◆ **EXERCISE OBJECTIVE**: Down to the last line, repeat the records exactly.

START DATA EXCERPTS

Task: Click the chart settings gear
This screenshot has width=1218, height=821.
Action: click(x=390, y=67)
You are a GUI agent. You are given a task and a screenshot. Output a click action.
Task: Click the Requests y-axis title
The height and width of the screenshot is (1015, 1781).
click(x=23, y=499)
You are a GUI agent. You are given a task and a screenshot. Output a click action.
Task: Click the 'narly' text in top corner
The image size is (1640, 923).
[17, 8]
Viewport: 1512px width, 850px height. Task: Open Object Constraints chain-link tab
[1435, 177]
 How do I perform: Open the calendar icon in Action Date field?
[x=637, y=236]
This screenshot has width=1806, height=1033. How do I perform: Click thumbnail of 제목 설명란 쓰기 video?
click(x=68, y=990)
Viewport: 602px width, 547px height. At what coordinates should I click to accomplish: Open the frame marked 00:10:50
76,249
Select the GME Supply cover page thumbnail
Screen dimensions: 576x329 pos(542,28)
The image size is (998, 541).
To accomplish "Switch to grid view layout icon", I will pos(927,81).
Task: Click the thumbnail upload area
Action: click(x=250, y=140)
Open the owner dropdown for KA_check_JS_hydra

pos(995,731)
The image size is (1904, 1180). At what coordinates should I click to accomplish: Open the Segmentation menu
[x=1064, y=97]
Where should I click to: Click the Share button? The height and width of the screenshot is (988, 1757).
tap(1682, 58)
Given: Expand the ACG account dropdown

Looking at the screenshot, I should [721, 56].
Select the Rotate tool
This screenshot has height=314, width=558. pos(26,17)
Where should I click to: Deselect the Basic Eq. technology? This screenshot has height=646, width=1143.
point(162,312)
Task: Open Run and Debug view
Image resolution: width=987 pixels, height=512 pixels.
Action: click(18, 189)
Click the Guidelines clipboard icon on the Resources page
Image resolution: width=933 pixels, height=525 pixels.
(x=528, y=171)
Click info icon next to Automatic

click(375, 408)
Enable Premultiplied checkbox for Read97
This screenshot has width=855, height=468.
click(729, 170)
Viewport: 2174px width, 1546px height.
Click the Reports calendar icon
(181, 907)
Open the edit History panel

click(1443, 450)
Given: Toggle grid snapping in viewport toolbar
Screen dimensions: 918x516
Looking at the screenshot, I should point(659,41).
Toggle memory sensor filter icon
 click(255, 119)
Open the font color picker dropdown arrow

END DATA EXCERPTS

◆ **TASK RESPONSE**:
Task: Click the chart settings gear
This screenshot has width=1218, height=821.
Action: click(x=390, y=67)
You are a GUI agent. You are given a task and a screenshot. Output a click action.
Task: Click the Requests y-axis title
The height and width of the screenshot is (1015, 1781).
click(x=23, y=499)
You are a GUI agent. You are given a task and a screenshot. Output a click action.
Task: Click the 'narly' text in top corner
The image size is (1640, 923).
[17, 8]
Viewport: 1512px width, 850px height. Task: Open Object Constraints chain-link tab
[1435, 177]
 How do I perform: Open the calendar icon in Action Date field?
[x=637, y=236]
This screenshot has width=1806, height=1033. How do I perform: Click thumbnail of 제목 설명란 쓰기 video?
click(x=68, y=990)
Viewport: 602px width, 547px height. At what coordinates should I click to accomplish: Open the frame marked 00:10:50
76,249
Select the GME Supply cover page thumbnail
Screen dimensions: 576x329 pos(542,28)
The image size is (998, 541).
To accomplish "Switch to grid view layout icon", I will pos(927,81).
Task: Click the thumbnail upload area
Action: click(x=250, y=140)
Open the owner dropdown for KA_check_JS_hydra

pos(995,731)
The image size is (1904, 1180). At what coordinates should I click to accomplish: Open the Segmentation menu
[x=1064, y=97]
Where should I click to: Click the Share button? The height and width of the screenshot is (988, 1757).
tap(1682, 58)
Given: Expand the ACG account dropdown

Looking at the screenshot, I should [721, 56].
Select the Rotate tool
This screenshot has height=314, width=558. pos(26,17)
Where should I click to: Deselect the Basic Eq. technology? This screenshot has height=646, width=1143.
point(162,312)
Task: Open Run and Debug view
Image resolution: width=987 pixels, height=512 pixels.
Action: click(18, 189)
Click the Guidelines clipboard icon on the Resources page
Image resolution: width=933 pixels, height=525 pixels.
(x=528, y=171)
Click info icon next to Automatic

click(375, 408)
Enable Premultiplied checkbox for Read97
This screenshot has width=855, height=468.
click(729, 170)
Viewport: 2174px width, 1546px height.
Click the Reports calendar icon
(181, 907)
Open the edit History panel

click(1443, 450)
Given: Toggle grid snapping in viewport toolbar
Screen dimensions: 918x516
Looking at the screenshot, I should point(659,41).
Toggle memory sensor filter icon
 click(255, 119)
Open the font color picker dropdown arrow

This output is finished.